The quasi-Newton method is chosen here.
Training
The following chart shows how training and selection errors decrease with the epochs during training.
The final values are training error = 0.091 NSE (blue) and selection error = 0.073 NSE (orange).
5. Model selection
The objective of model selection is to find the network architecture with the best generalization properties.
That is the model that minimizes the error on the selected instances of the data set.
Order selection algorithms train several network architectures with a different number of neurons and select the one with the smallest selection error.

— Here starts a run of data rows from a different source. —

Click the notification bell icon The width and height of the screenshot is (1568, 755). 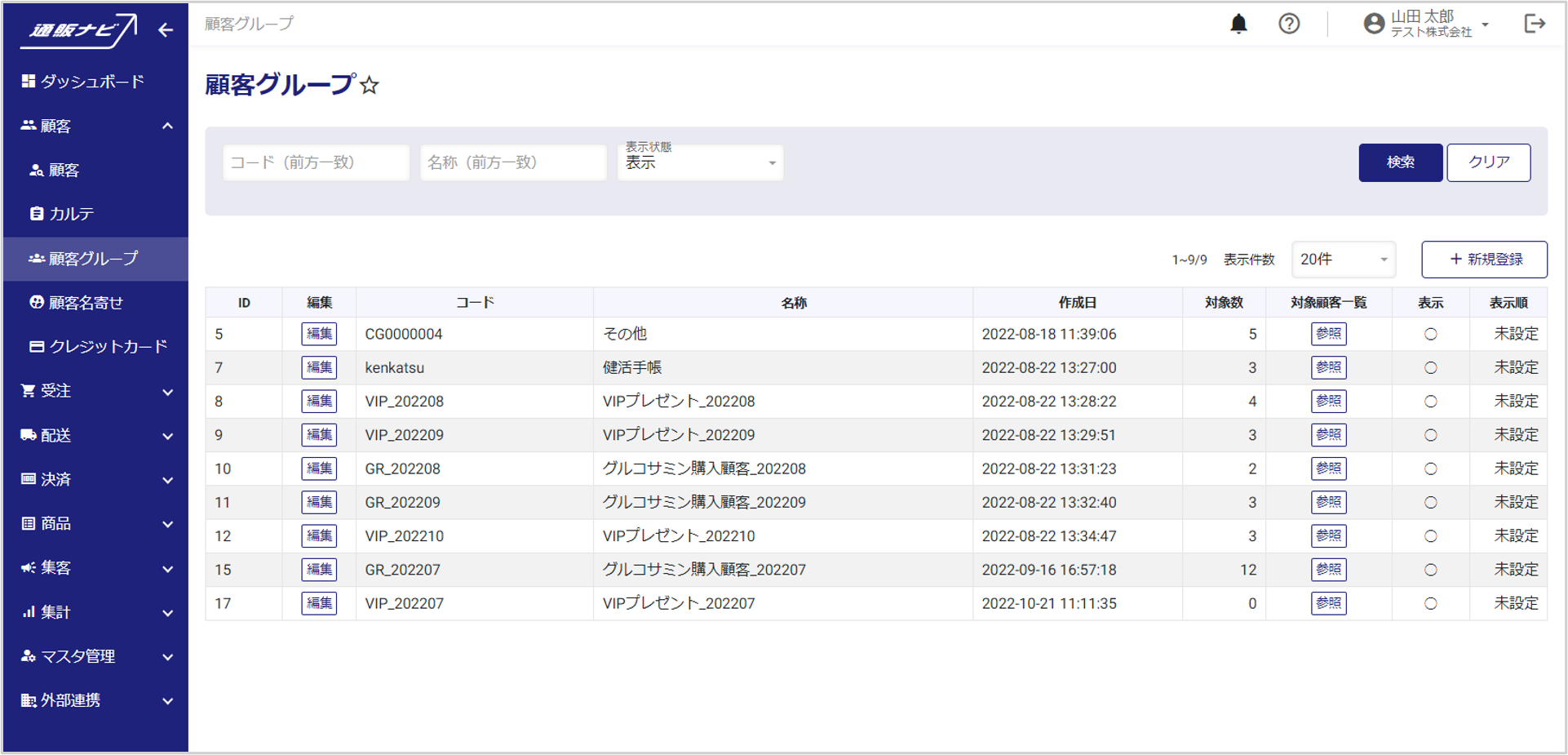tap(1238, 24)
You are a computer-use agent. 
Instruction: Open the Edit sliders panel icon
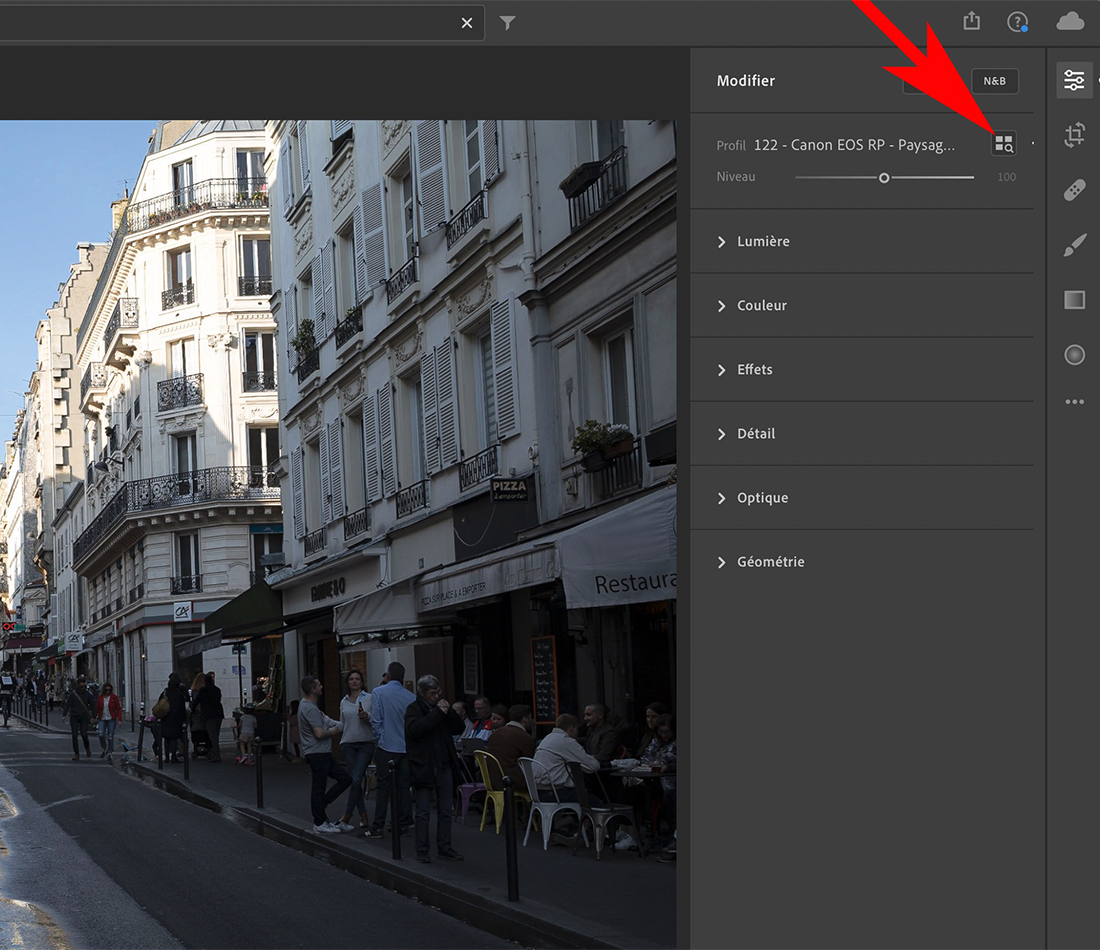[1074, 80]
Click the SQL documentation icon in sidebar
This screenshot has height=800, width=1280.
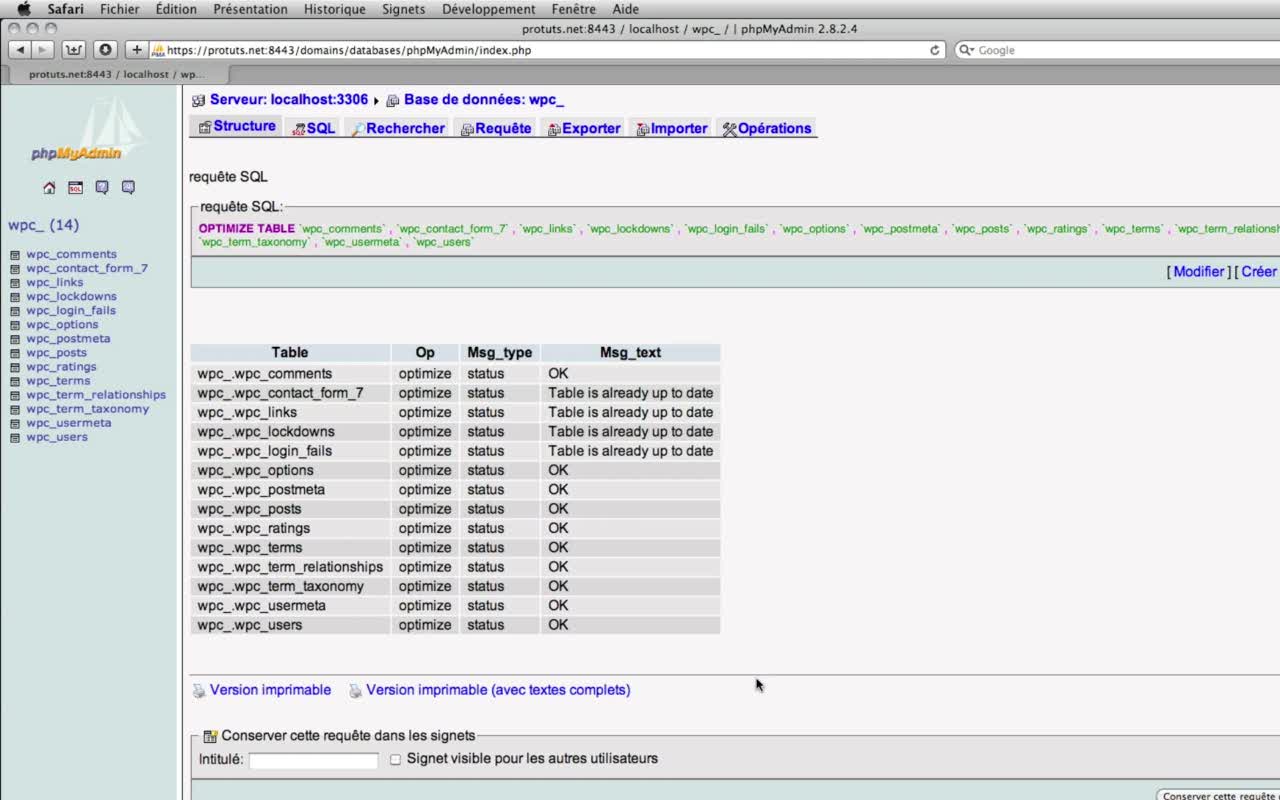pos(128,187)
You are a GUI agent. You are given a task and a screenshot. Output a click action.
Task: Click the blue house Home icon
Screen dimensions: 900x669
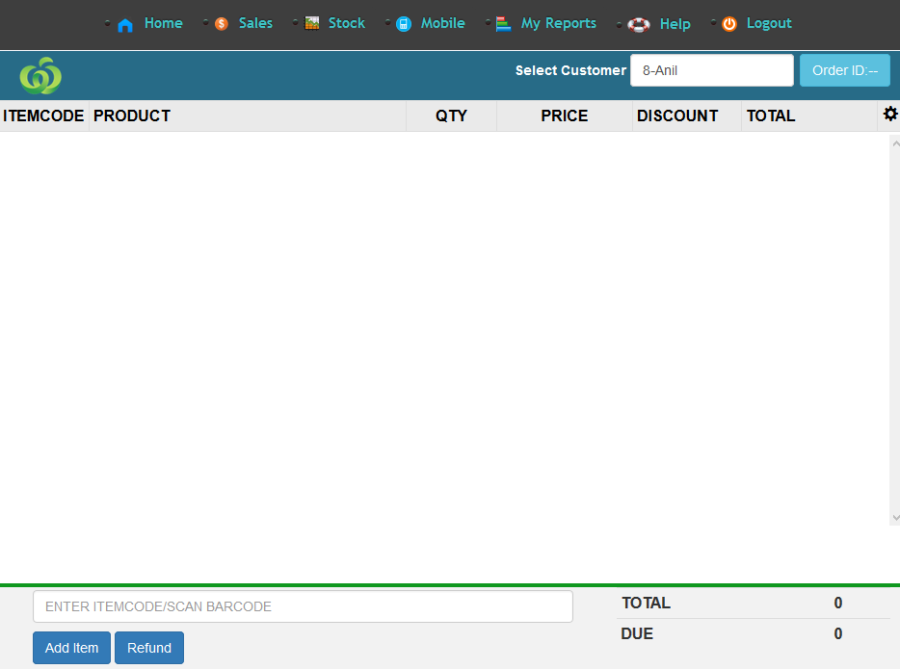pos(125,25)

The incremental order method starts with a few neurons and increases the complexity at each iteration.
6. Testing analysis
The purpose of the testing analysis is to validate the generalization performance of the model.
Here, we compare the neural network outputs to the corresponding targets in the testing instances of the data set.
Confusion matrix
In the confusion matrix, the rows represent the targets (or real values), and the columns represent the corresponding outputs (or predicted values).
The diagonal cells show the correctly classified cases, and the off-diagonal cells show the misclassified cases.
Predicted Red Dwarf | Predicted Brown Dwarf | Predicted White Dwarf | Predicted Main Sequence | Predicted Supergiants | Predicted Hypergiants | |
---|---|---|---|---|---|---|
Real Red Dwarf | 7(14.6%) | 0 | 0 | 0 | 0 | 0 |
Real Brown Dwarf | 0 | 10 (20.8%) | 0 | 0 | 0 | 0 |
Real White Dwarf | 0 | 0 | 7 (14.6%) | 0 | 0 | 0 |
Real Main Sequence | 0 | 0 | 0 | 10 (20.8%) | 0 | 0 |
Real Supergiants | 0 | 0 | 0 | 0 | 6 (12.5%) | 0 |
Real Hypergiants | 0 | 0 | 0 | 0 | 0 | 8 (16.7%) |
As we can see, the model correctly predicts 48 instances (100%). Therefore, there are no misclassified cases.
This shows that our predictive model has excellent accuracy.
7. Model deployment
The neural network is now ready to predict outputs for inputs it has never seen. This process is called model deployment.
To classify any given star, we calculate the neural network outputs from the different variables: temperature, luminosity, relative radius, absolute magnitude, color, and spectral class.
For example, if we introduce the following values for each input:
- Temperature: 10497.5 K.
- L (L/L_0): 107188.
- R (R/R_0): 237.2.
- A_M: 4.4.
- Color: Red.
- Spectral_Class: M.
The model predicts that the star belongs to each category with these probabilities.
- Probability of Red Dwarf: 1.3 %.
- Probability of Brown Dwarf: 81.1 %.
- Probability of White Dwarf: 0.2 %.
- Probability of Main Sequence: 7.3 %.
- Probability of Supergiants: 8.2 %.
- Probability of Hypergiants: 1.9 %.
The neural network would classify the star as a Brown Dwarf in this case, since it has the highest probability.
Conclusions
In conclusion, we have built a predictive model from which to determine the category of a star.
References
- Kaggle. Star dataset to predict star types.